Vers une évolution de la doctrine nucléaire ?
Selon l’entourage de l’Élysée, le discours doit actualiser la doctrine nucléaire française face aux bouleversements géopolitiques mondiaux. Depuis plusieurs années, la question du rôle de la dissuasion française dans la protection du continent européen revient régulièrement dans le débat stratégique.
La France et le Royaume-Uni sont les deux seules puissances nucléaires d’Europe occidentale. Dans un contexte de recomposition sécuritaire, Paris pourrait préciser les conditions dans lesquelles sa force de dissuasion contribue à la sécurité collective européenne, tout en maintenant le principe d’indépendance nationale.
Une Europe en quête de garanties
La guerre en Ukraine a profondément transformé les équilibres sécuritaires sur le continent. Plusieurs États membres de l’Union européenne plaident pour un renforcement de la défense commune et pour une clarification du rôle des capacités nucléaires françaises.
Le discours présidentiel pourrait ainsi envoyer un signal politique fort : réaffirmer la crédibilité de la dissuasion française tout en ouvrant la porte à un dialogue stratégique avec les partenaires européens.
Un moment clé du quinquennat
Ce rendez-vous intervient à un moment charnière pour la politique de défense française.
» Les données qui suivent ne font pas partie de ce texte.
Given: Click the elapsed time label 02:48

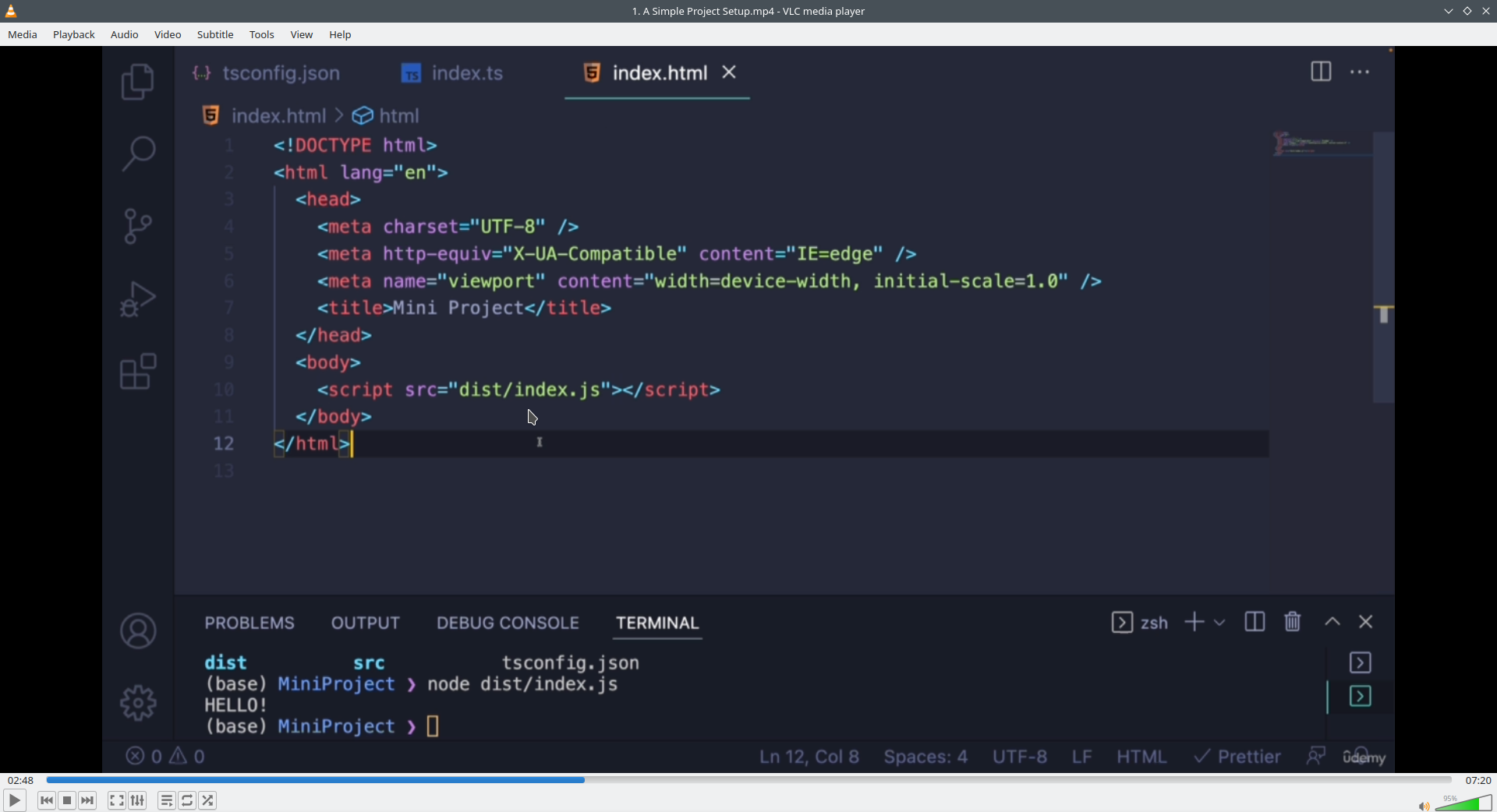Looking at the screenshot, I should pyautogui.click(x=21, y=780).
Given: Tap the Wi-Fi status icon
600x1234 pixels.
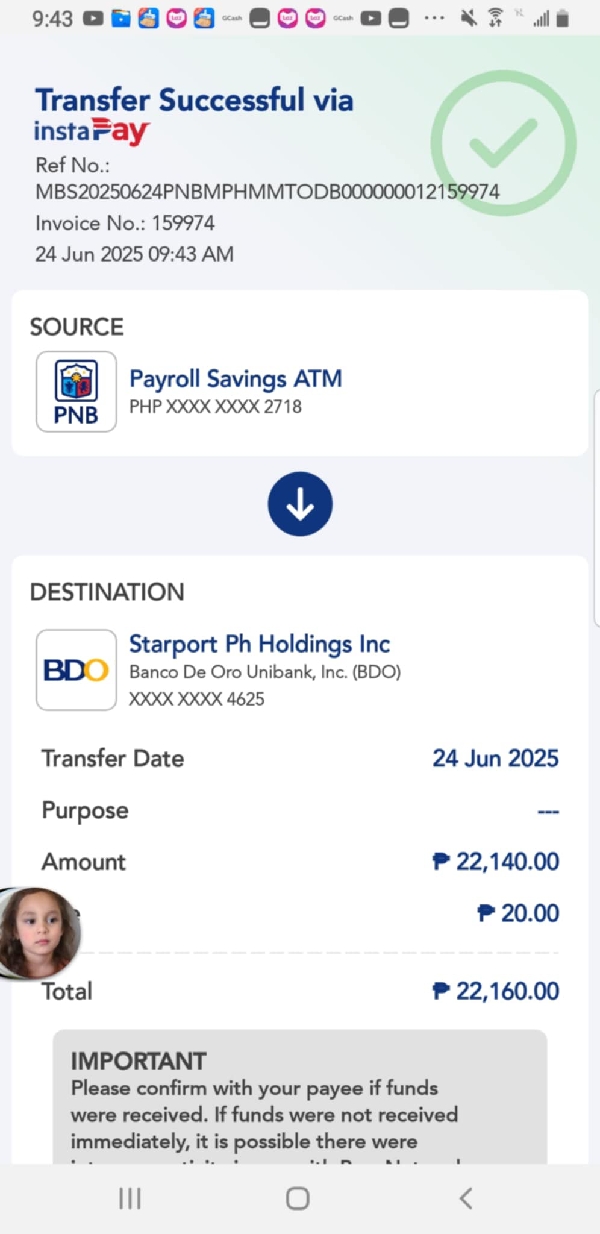Looking at the screenshot, I should (496, 18).
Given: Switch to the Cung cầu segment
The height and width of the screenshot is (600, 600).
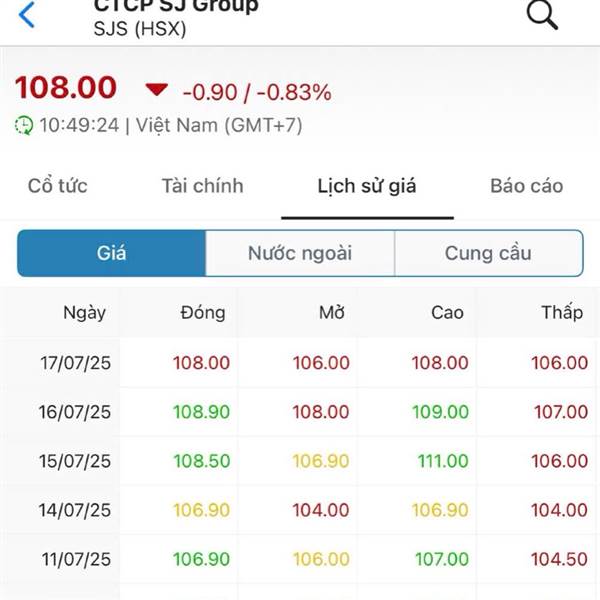Looking at the screenshot, I should pyautogui.click(x=489, y=253).
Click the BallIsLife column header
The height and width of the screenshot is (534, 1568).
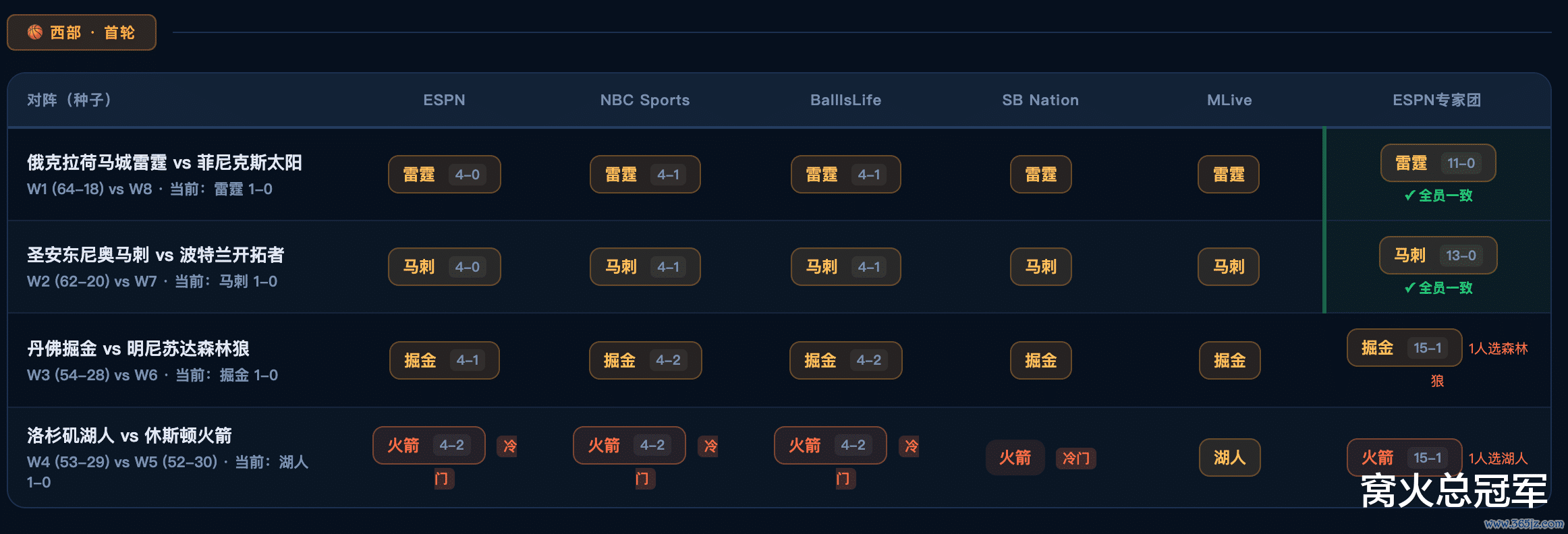(x=845, y=100)
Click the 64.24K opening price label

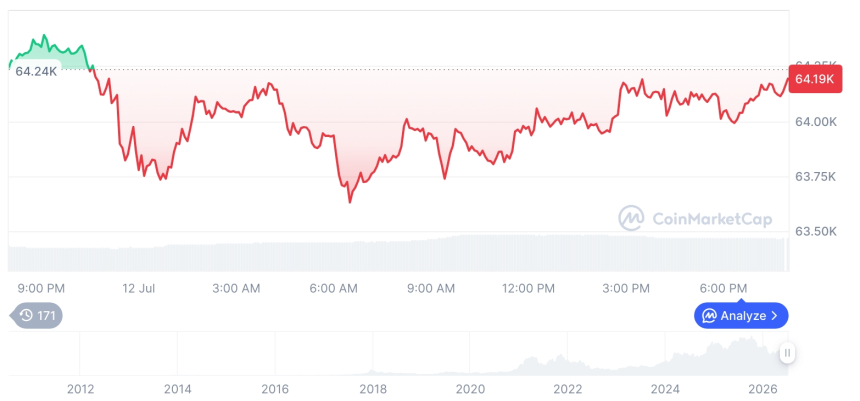[x=36, y=71]
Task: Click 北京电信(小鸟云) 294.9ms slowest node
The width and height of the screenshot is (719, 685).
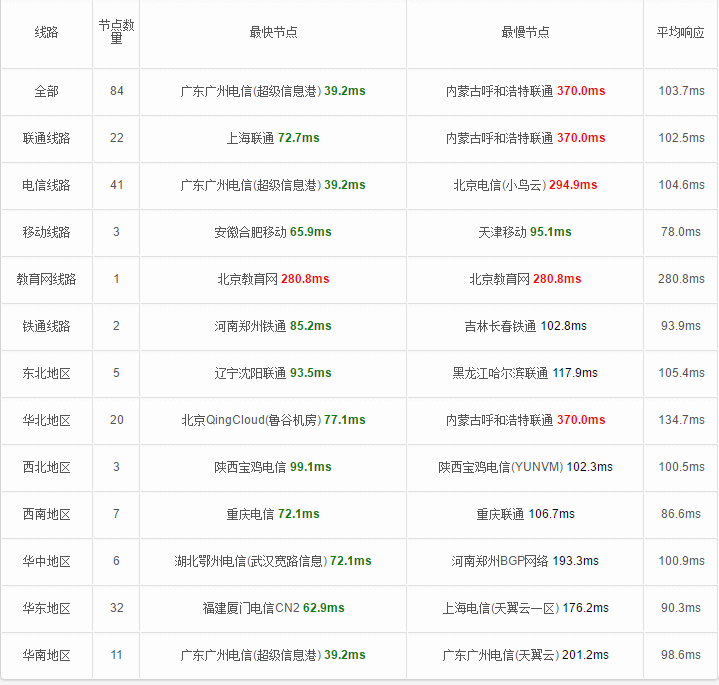Action: click(525, 185)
La loi de programmation militaire prévoit des investissements massifs dans le renouvellement des SNLE et la modernisation des capacités nucléaires.
En choisissant l’Île Longue, Emmanuel Macron place son intervention sous le signe de la continuité stratégique, mais aussi de l’adaptation aux nouvelles menaces.
Reste désormais à savoir si ce discours marquera une inflexion doctrinale majeure ou s’il s’inscrira dans la tradition constante de la dissuasion française : autonomie, crédibilité et stricte suffisance.